LogoWonderful Launcher
  • Home
  • Pricing
  • Docs
  • Download

ComfyUI Text to Image: Complete Guide & Troubleshooting

Needs verification

Step-by-step guide to generating AI images from text prompts in ComfyUI — with prompt tips, parameter tuning, and fixes for common issues.

What is Text to Image?

Text to Image is the most fundamental AI art workflow — you describe what you want in words, and the AI model generates a matching image. In ComfyUI, this is built as a node graph where each node handles one step of the generation pipeline.

The process involves three core elements:

  • A generation model — the neural network that creates the image (e.g. Stable Diffusion 1.5)
  • Latent space — the compressed mathematical space where the image gradually takes shape
  • Prompts — your text descriptions split into positive (desired elements) and negative (things to avoid)

Prerequisites

Before starting, make sure you have:

  1. ComfyUI installed and running (installation guide)
  2. At least one checkpoint model in your ComfyUI/models/checkpoints folder

For this tutorial we'll use the SD1.5 model. You can download v1-5-pruned-emaonly-fp16.safetensors from HuggingFace.

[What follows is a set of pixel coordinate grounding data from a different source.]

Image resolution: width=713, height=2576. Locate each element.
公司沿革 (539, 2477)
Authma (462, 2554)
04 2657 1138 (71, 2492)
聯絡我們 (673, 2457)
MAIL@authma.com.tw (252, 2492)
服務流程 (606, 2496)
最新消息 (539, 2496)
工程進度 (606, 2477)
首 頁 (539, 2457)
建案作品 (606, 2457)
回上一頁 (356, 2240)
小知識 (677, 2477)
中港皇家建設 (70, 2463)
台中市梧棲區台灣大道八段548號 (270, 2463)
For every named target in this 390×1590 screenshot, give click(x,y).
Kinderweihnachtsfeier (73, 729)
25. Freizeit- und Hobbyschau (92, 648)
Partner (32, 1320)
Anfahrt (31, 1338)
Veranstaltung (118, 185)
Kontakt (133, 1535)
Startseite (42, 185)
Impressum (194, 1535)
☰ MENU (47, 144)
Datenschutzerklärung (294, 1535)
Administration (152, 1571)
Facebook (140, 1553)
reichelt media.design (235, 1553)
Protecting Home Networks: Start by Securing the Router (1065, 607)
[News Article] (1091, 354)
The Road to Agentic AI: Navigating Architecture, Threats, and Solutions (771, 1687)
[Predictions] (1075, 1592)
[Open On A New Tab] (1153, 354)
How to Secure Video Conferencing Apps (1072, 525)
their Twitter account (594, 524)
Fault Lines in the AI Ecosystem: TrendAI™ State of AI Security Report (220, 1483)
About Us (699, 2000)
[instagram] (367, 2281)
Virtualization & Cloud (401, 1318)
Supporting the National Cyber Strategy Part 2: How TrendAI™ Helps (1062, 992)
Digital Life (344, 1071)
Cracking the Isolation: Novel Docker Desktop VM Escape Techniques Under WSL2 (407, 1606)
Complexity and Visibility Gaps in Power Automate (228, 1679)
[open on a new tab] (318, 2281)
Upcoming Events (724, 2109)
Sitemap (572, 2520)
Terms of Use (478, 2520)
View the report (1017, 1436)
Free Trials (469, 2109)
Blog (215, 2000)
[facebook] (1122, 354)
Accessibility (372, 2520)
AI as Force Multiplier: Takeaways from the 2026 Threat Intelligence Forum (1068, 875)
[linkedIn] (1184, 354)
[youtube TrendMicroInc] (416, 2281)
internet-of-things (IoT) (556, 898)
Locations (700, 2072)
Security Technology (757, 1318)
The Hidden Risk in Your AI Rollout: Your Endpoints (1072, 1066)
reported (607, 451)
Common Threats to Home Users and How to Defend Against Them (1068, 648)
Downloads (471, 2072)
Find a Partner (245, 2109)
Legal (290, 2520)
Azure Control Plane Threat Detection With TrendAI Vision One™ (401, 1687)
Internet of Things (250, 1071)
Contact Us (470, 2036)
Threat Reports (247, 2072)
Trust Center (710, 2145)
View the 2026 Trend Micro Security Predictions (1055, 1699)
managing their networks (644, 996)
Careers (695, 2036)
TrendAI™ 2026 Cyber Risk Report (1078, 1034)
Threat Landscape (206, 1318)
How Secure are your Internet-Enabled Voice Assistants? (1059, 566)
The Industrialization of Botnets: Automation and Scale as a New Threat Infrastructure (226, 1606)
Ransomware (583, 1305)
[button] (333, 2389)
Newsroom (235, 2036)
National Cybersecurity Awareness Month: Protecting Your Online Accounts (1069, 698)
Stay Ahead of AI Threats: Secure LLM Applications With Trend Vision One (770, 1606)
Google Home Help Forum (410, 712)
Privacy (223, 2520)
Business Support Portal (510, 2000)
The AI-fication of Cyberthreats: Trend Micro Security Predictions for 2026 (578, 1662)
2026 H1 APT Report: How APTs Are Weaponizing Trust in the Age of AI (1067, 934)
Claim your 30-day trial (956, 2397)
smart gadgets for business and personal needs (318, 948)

If you installed ComfyUI Desktop, you can download models directly through the interface without manual file management.

Building the Workflow

The default text-to-image workflow uses six types of nodes (with the CLIP Text Encode appearing twice — once for the positive prompt and once for the negative). Here's what each one does:

Load Checkpoint

Loads your AI model. A checkpoint typically bundles three components:

ComponentRole
MODEL (UNet)Predicts and removes noise during the diffusion process
CLIPConverts your text prompts into numerical vectors the model understands
VAETranslates between latent space (where the model works) and pixel space (what you see)

Empty Latent Image

Sets the canvas size. This node creates a blank latent space filled with random noise — the starting point for generation. The width and height here determine your final image dimensions.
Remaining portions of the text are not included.